─── Data listing
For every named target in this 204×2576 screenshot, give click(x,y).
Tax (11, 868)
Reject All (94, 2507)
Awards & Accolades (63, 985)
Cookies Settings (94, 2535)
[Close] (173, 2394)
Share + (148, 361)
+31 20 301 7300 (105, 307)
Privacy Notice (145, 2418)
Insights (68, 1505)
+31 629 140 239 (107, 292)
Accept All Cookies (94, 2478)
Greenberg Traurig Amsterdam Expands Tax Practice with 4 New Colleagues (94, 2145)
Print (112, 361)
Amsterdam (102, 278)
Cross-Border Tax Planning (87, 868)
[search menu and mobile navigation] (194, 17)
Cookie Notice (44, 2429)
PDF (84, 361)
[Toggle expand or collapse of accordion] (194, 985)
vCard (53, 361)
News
──────
--- Exercise details ---
Would you copy, word for word, only the lines from the start of the listing to the one that contains "Accept All Cookies (94, 2478)", both included?

--- Written solution ---
For every named target in this 204×2576 screenshot, give click(x,y).
Tax (11, 868)
Reject All (94, 2507)
Awards & Accolades (63, 985)
Cookies Settings (94, 2535)
[Close] (173, 2394)
Share + (148, 361)
+31 20 301 7300 (105, 307)
Privacy Notice (145, 2418)
Insights (68, 1505)
+31 629 140 239 (107, 292)
Accept All Cookies (94, 2478)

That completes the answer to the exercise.